> _REQUIREMENT_
Please reproduce the data below line for line, changing nothing.

+++ RECORDS SHOWN

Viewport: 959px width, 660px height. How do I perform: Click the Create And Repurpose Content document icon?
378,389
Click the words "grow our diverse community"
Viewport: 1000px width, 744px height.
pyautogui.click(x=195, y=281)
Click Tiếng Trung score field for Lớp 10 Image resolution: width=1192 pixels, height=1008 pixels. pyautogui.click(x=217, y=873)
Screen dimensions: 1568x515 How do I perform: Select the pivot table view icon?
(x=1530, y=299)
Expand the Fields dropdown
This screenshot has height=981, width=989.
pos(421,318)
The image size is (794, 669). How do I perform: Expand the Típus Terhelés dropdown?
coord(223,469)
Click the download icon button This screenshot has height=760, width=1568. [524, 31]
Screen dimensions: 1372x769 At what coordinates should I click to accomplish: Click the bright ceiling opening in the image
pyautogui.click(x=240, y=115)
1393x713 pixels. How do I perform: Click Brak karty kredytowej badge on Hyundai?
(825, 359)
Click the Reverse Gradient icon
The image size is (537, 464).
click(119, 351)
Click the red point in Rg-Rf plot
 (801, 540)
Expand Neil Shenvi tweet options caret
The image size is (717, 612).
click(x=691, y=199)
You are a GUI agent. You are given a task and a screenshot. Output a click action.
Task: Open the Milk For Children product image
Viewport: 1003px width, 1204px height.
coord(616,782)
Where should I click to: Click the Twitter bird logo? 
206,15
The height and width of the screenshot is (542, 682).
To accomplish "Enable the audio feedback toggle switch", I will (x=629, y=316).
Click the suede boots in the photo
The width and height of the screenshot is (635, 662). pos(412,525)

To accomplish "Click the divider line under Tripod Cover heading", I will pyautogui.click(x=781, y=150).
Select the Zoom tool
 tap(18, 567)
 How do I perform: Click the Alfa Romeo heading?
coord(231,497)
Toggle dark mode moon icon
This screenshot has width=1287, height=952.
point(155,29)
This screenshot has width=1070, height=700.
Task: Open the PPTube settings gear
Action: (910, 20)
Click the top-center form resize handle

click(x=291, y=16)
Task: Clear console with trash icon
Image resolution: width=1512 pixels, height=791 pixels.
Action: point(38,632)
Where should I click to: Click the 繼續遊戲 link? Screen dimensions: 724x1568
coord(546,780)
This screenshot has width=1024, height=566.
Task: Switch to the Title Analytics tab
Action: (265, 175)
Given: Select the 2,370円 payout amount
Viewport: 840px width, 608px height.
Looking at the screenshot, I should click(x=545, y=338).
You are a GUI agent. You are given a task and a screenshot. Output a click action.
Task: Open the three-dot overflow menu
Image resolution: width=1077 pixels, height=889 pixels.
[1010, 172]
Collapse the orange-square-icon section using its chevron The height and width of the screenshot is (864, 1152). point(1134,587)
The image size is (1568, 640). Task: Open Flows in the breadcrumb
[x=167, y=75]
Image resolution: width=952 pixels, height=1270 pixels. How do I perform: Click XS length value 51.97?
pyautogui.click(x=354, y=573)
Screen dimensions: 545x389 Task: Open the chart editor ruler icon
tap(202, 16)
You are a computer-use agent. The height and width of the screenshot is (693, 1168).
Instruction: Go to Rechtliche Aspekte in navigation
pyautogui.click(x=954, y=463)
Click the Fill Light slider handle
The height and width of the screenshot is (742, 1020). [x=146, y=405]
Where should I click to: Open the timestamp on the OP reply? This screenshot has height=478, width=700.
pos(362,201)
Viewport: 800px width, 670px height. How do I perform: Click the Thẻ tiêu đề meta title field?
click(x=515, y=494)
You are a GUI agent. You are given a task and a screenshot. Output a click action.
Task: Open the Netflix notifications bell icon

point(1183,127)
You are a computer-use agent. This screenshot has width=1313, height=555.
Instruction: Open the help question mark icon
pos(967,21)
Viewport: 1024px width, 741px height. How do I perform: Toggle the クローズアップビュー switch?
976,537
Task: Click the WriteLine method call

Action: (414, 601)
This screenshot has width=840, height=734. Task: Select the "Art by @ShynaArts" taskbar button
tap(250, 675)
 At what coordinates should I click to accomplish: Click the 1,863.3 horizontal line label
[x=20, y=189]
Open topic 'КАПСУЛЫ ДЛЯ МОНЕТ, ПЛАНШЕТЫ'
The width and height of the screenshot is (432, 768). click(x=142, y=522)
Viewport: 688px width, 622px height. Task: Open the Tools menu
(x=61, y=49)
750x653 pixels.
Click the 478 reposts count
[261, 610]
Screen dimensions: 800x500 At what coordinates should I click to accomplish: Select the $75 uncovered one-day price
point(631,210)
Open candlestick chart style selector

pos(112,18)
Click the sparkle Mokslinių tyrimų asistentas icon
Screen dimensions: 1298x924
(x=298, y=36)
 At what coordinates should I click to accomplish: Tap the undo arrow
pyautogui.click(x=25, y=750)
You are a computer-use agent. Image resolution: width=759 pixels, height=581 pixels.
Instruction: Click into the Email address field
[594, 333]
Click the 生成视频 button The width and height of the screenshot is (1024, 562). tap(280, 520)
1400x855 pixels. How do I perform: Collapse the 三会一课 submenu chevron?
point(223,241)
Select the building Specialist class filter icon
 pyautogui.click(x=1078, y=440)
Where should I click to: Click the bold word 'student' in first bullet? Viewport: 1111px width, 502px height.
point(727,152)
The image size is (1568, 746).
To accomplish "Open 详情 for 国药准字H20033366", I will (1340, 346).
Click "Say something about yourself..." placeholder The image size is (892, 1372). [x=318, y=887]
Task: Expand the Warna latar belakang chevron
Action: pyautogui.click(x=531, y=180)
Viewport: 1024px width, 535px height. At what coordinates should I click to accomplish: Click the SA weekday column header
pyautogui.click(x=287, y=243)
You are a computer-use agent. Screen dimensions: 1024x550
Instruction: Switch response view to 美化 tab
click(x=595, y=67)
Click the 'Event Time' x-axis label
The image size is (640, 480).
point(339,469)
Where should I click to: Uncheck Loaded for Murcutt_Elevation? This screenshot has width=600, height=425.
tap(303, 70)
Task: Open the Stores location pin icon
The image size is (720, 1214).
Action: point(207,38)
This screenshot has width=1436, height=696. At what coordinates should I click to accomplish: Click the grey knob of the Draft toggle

++++++

> _ANSWER FOR THIS EXERCISE_
Viewport: 959px width, 660px height. How do I perform: Click the Create And Repurpose Content document icon?
378,389
Click the words "grow our diverse community"
Viewport: 1000px width, 744px height.
pyautogui.click(x=195, y=281)
Click Tiếng Trung score field for Lớp 10 Image resolution: width=1192 pixels, height=1008 pixels. pyautogui.click(x=217, y=873)
Screen dimensions: 1568x515 How do I perform: Select the pivot table view icon?
(x=1530, y=299)
Expand the Fields dropdown
This screenshot has height=981, width=989.
pos(421,318)
The image size is (794, 669). How do I perform: Expand the Típus Terhelés dropdown?
coord(223,469)
Click the download icon button This screenshot has height=760, width=1568. [524, 31]
Screen dimensions: 1372x769 At what coordinates should I click to accomplish: Click the bright ceiling opening in the image
pyautogui.click(x=240, y=115)
1393x713 pixels. How do I perform: Click Brak karty kredytowej badge on Hyundai?
(825, 359)
Click the Reverse Gradient icon
The image size is (537, 464).
click(119, 351)
Click the red point in Rg-Rf plot
 (801, 540)
Expand Neil Shenvi tweet options caret
The image size is (717, 612).
click(x=691, y=199)
You are a GUI agent. You are given a task and a screenshot. Output a click action.
Task: Open the Milk For Children product image
Viewport: 1003px width, 1204px height.
coord(616,782)
Where should I click to: Click the Twitter bird logo? 
206,15
The height and width of the screenshot is (542, 682).
To accomplish "Enable the audio feedback toggle switch", I will (x=629, y=316).
Click the suede boots in the photo
The width and height of the screenshot is (635, 662). pos(412,525)

To accomplish "Click the divider line under Tripod Cover heading", I will pyautogui.click(x=781, y=150).
Select the Zoom tool
 tap(18, 567)
 How do I perform: Click the Alfa Romeo heading?
coord(231,497)
Toggle dark mode moon icon
This screenshot has width=1287, height=952.
point(155,29)
This screenshot has width=1070, height=700.
Task: Open the PPTube settings gear
Action: (910, 20)
Click the top-center form resize handle

click(x=291, y=16)
Task: Clear console with trash icon
Image resolution: width=1512 pixels, height=791 pixels.
Action: point(38,632)
Where should I click to: Click the 繼續遊戲 link? Screen dimensions: 724x1568
coord(546,780)
This screenshot has width=1024, height=566.
Task: Switch to the Title Analytics tab
Action: (265, 175)
Given: Select the 2,370円 payout amount
Viewport: 840px width, 608px height.
Looking at the screenshot, I should click(x=545, y=338).
You are a GUI agent. You are given a task and a screenshot. Output a click action.
Task: Open the three-dot overflow menu
Image resolution: width=1077 pixels, height=889 pixels.
[1010, 172]
Collapse the orange-square-icon section using its chevron The height and width of the screenshot is (864, 1152). point(1134,587)
The image size is (1568, 640). Task: Open Flows in the breadcrumb
[x=167, y=75]
Image resolution: width=952 pixels, height=1270 pixels. How do I perform: Click XS length value 51.97?
pyautogui.click(x=354, y=573)
Screen dimensions: 545x389 Task: Open the chart editor ruler icon
tap(202, 16)
You are a computer-use agent. The height and width of the screenshot is (693, 1168).
Instruction: Go to Rechtliche Aspekte in navigation
pyautogui.click(x=954, y=463)
Click the Fill Light slider handle
The height and width of the screenshot is (742, 1020). [x=146, y=405]
Where should I click to: Open the timestamp on the OP reply? This screenshot has height=478, width=700.
pos(362,201)
Viewport: 800px width, 670px height. How do I perform: Click the Thẻ tiêu đề meta title field?
click(x=515, y=494)
You are a GUI agent. You are given a task and a screenshot. Output a click action.
Task: Open the Netflix notifications bell icon

point(1183,127)
You are a computer-use agent. This screenshot has width=1313, height=555.
Instruction: Open the help question mark icon
pos(967,21)
Viewport: 1024px width, 741px height. How do I perform: Toggle the クローズアップビュー switch?
976,537
Task: Click the WriteLine method call

Action: (414, 601)
This screenshot has width=840, height=734. Task: Select the "Art by @ShynaArts" taskbar button
tap(250, 675)
 At what coordinates should I click to accomplish: Click the 1,863.3 horizontal line label
[x=20, y=189]
Open topic 'КАПСУЛЫ ДЛЯ МОНЕТ, ПЛАНШЕТЫ'
The width and height of the screenshot is (432, 768). click(x=142, y=522)
Viewport: 688px width, 622px height. Task: Open the Tools menu
(x=61, y=49)
750x653 pixels.
Click the 478 reposts count
[261, 610]
Screen dimensions: 800x500 At what coordinates should I click to accomplish: Select the $75 uncovered one-day price
point(631,210)
Open candlestick chart style selector

pos(112,18)
Click the sparkle Mokslinių tyrimų asistentas icon
Screen dimensions: 1298x924
(x=298, y=36)
 At what coordinates should I click to accomplish: Tap the undo arrow
pyautogui.click(x=25, y=750)
You are a computer-use agent. Image resolution: width=759 pixels, height=581 pixels.
Instruction: Click into the Email address field
[594, 333]
Click the 生成视频 button The width and height of the screenshot is (1024, 562). tap(280, 520)
1400x855 pixels. How do I perform: Collapse the 三会一课 submenu chevron?
point(223,241)
Select the building Specialist class filter icon
 pyautogui.click(x=1078, y=440)
Where should I click to: Click the bold word 'student' in first bullet? Viewport: 1111px width, 502px height.
point(727,152)
The image size is (1568, 746).
To accomplish "Open 详情 for 国药准字H20033366", I will (1340, 346).
Click "Say something about yourself..." placeholder The image size is (892, 1372). [x=318, y=887]
Task: Expand the Warna latar belakang chevron
Action: pyautogui.click(x=531, y=180)
Viewport: 1024px width, 535px height. At what coordinates should I click to accomplish: Click the SA weekday column header
pyautogui.click(x=287, y=243)
You are a computer-use agent. Screen dimensions: 1024x550
Instruction: Switch response view to 美化 tab
click(x=595, y=67)
Click the 'Event Time' x-axis label
The image size is (640, 480).
point(339,469)
Where should I click to: Uncheck Loaded for Murcutt_Elevation? This screenshot has width=600, height=425.
tap(303, 70)
Task: Open the Stores location pin icon
The image size is (720, 1214).
Action: point(207,38)
This screenshot has width=1436, height=696. At what coordinates should I click to accomplish: Click the grey knob of the Draft toggle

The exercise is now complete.